▸ EXERCISE DETAILS:
Pick up the passage about the novel The Upside of Unrequited after its final sentence and continue writing it.

▸ SOURCE PASSAGE:
Seventeen-year-old Molly Peskin-Suso knows all about unrequited love—she’s lived through it twenty-six times. She crushes hard and crushes often, but always in secret. Because no matter how many times her twin sister, Cassie, tells her to woman up, Molly can’t stomach the idea of rejection. So she’s careful. Fat girls always have to be careful.
Then a cute new girl enters Cassie’s orbit, and for the first time ever, Molly’s cynical twin is a lovesick mess. Meanwhile, Molly’s totally not dying of loneliness—except for the part where she is. Luckily, Cassie’s new girlfriend comes with a cute hipster-boy sidekick. Will is funny and flirtatious and just might be perfect crush material. Maybe more than crush material. And if Molly can win him over, she’ll get her first kiss and she’ll get her twin back.
There’s only one problem: Molly’s coworker Reid. He’s an awkward Tolkien superfan with a season pass to the Ren Faire, and there’s absolutely no way Molly could fall for him. Right?
I started reading this book on 06/13/2017 and I finished it on 06/18/2017. if I had a whole day to myself though, I could have read it one sitting! Oh, how do I ever start to explain how amazing this book is?! The Upside of Unrequited is truly a one of a kind contemporary novel. The story revolving the protagonist and the supporting characters is very authentic to the lives of most teenagers today. I also loved the fact that love is not romanticized – It’s quirky, imperfect, painful, confusing, frustrating and yet so beautiful. This book surely got me out of my reading slump!
It’s surprising that almost 35% of teenagers are overweight and yet it’s rarely mentioned in YA literature. Having a fat girl as a protagonist gave me an insight into the thoughts and emotions of this character. Another thing which makes this novel unique is how you can relate to the characters despite the fact that they are so diverse. Despite the heterogeneity in race and sexual identity, I could connect to Molly. Also, even though things felt perfect at the end, this novel shows maturity in the sense that it isn’t necessarily a happily ever after.

▸ DATA SEGMENT:
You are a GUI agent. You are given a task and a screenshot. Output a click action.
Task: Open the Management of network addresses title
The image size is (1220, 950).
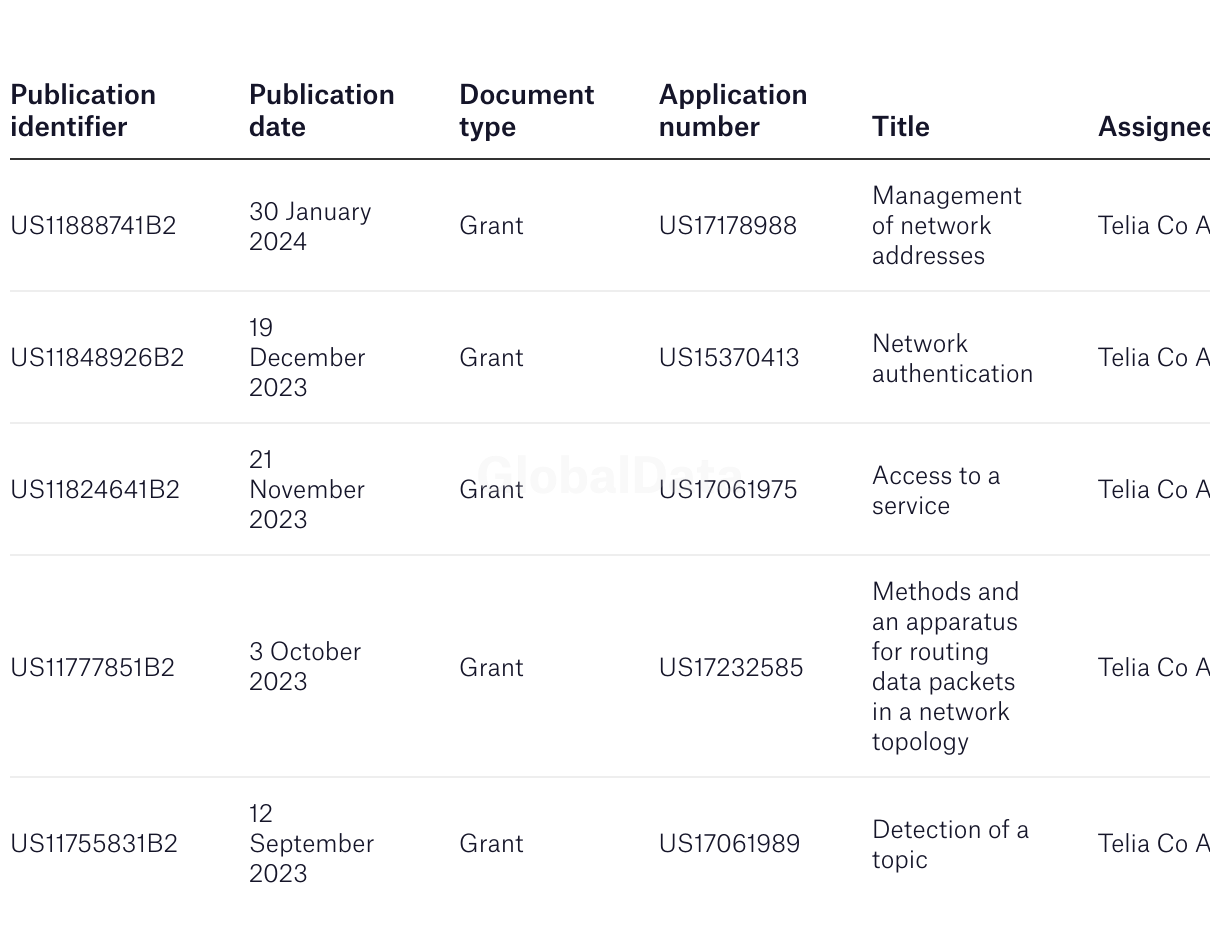tap(945, 226)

▸ RESPONSE BELOW:
“I’m not trying to overthink things. I’m trying to be less careful. But you have to be your heart’s own goalie.”
The writing just flowed throughout the novel and was very easy to read and get into. It was also very raw and since it was written in the first person, none of Molly’s thoughts seemed indirect or filtered. Another thing I appreciated in this novel is that there was a clear balance of the funny and sad parts. This book isn’t a light and fluffy contemporary, it’s dark and sad, but what made it not so dark and sad at times were the elements of humor in it. Molly’s sarcasm is enjoyable and I also smiled at the inclusion of texts and emojis. It made it seem very “teenagery” and something all of us can relate to.
“I get into this weird place sometimes where I worry about that. I’ve never told anyone this – not my moms, not Cassie – but that’s the thing I’m most afraid of. Not mattering. Existing in a world that doesn’t care who I am.”
What I really liked about all the characters is none of them are even a little closer to perfect. It may seem at times that some characters are better off than others, but honestly, all of their lives are pretty
f*cked (all that swearing in the novel is getting to me haha) messed up. Take our protagonist Molly; yes, she’s fat, but there’s more. Molly’s this amazing, funny, sarcastic, artistic, caring and talented person, but she’s also awkward, shy, insecure, and ashamed about her body type. She doesn’t think she can ever be loved and truly believes that there’s isn’t even the slightest possibility. What about Cassie? She’s this badass, hot and carefree teen who makes out with different girls at every single party; but she falls in love. She’s new to this feeling and she becomes unsure and scared for the first time. She doesn’t know how to balance the relationship with her sister and girlfriend. Although Cassie is gay and Molly is straight, they both deal with the problems of falling in love for the first time.
I also loved the importance of family and how they are integral to the characters’ lives in the story, because the involvement of parents is not that common in YA. The whole concept of family and friends (apart from boyfriends/girlfriends) added a new dimension to the story.
“I don’t feel like doing anything. I don’t even know what I need right now. I just want to feel normal.”
In whole, The Upside of Unrequited was a raw, heartfelt, relatable and touching novel. The message, or should I say, messages were beautiful. I wanted to write about that too, but I figured that it was something that should be read and analyzed by yourself and my saying it here would make the experience less personal. Reading this book was one of the best things that happened to me! I rate it 5 stars!
Becky Albertalli is the author of the acclaimed novel Simon vs. The Homo Sapiens Agenda. She is a clinical psychologist who specializes in working with children and teens. Becky now lives with her family in Atlanta, where she spends her days writing fiction for young adults. You can visit her online at www.beckyalbertalli.com.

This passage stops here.